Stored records
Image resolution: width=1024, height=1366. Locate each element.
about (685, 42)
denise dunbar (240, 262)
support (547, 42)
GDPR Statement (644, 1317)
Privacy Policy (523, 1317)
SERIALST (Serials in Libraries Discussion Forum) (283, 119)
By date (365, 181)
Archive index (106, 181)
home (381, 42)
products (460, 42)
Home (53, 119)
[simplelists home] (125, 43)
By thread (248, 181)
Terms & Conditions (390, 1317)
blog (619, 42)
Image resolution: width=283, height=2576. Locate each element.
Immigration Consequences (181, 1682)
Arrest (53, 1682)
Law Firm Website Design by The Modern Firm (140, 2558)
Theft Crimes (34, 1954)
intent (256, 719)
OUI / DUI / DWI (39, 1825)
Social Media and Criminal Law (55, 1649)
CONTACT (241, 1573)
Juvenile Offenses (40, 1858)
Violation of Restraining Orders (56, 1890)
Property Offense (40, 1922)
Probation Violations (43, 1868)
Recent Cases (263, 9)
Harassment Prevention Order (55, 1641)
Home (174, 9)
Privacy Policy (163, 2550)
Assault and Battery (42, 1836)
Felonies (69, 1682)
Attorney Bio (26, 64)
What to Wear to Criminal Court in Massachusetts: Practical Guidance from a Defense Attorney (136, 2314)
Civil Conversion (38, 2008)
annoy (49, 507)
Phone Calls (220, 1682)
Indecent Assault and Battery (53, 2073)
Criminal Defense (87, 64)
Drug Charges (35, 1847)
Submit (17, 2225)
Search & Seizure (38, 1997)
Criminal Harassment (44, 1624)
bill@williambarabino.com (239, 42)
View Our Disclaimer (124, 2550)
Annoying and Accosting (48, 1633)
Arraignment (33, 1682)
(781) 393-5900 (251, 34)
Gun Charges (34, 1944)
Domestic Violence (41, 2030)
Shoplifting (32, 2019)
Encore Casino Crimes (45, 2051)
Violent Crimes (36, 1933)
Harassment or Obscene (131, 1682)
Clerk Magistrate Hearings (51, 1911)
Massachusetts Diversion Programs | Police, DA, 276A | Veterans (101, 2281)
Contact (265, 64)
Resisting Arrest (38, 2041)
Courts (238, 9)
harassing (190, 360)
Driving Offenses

→ Problem statement:
Each line of the data is to be transcribed exactly, with nothing left out.

→ Exercise output:
Image resolution: width=1024, height=1366. Locate each element.
about (685, 42)
denise dunbar (240, 262)
support (547, 42)
GDPR Statement (644, 1317)
Privacy Policy (523, 1317)
SERIALST (Serials in Libraries Discussion Forum) (283, 119)
By date (365, 181)
Archive index (106, 181)
home (381, 42)
products (460, 42)
Home (53, 119)
[simplelists home] (125, 43)
By thread (248, 181)
Terms & Conditions (390, 1317)
blog (619, 42)
Image resolution: width=283, height=2576. Locate each element.
Immigration Consequences (181, 1682)
Arrest (53, 1682)
Law Firm Website Design by The Modern Firm (140, 2558)
Theft Crimes (34, 1954)
intent (256, 719)
OUI / DUI / DWI (39, 1825)
Social Media and Criminal Law (55, 1649)
CONTACT (241, 1573)
Juvenile Offenses (40, 1858)
Violation of Restraining Orders (56, 1890)
Property Offense (40, 1922)
Probation Violations (43, 1868)
Recent Cases (263, 9)
Harassment Prevention Order (55, 1641)
Home (174, 9)
Privacy Policy (163, 2550)
Assault and Battery (42, 1836)
Felonies (69, 1682)
Attorney Bio (26, 64)
What to Wear to Criminal Court in Massachusetts: Practical Guidance from a Defense Attorney (136, 2314)
Civil Conversion (38, 2008)
annoy (49, 507)
Phone Calls (220, 1682)
Indecent Assault and Battery (53, 2073)
Criminal Defense (87, 64)
Drug Charges (35, 1847)
Submit (17, 2225)
Search & Seizure (38, 1997)
Criminal Harassment (44, 1624)
bill@williambarabino.com (239, 42)
View Our Disclaimer (124, 2550)
Annoying and Accosting (48, 1633)
Arraignment (33, 1682)
(781) 393-5900 (251, 34)
Gun Charges (34, 1944)
Domestic Violence (41, 2030)
Shoplifting (32, 2019)
Encore Casino Crimes (45, 2051)
Violent Crimes (36, 1933)
Harassment or Obscene (131, 1682)
Clerk Magistrate Hearings (51, 1911)
Massachusetts Diversion Programs | Police, DA, 276A | Veterans (101, 2281)
Contact (265, 64)
Resisting Arrest (38, 2041)
Courts (238, 9)
harassing (190, 360)
Driving Offenses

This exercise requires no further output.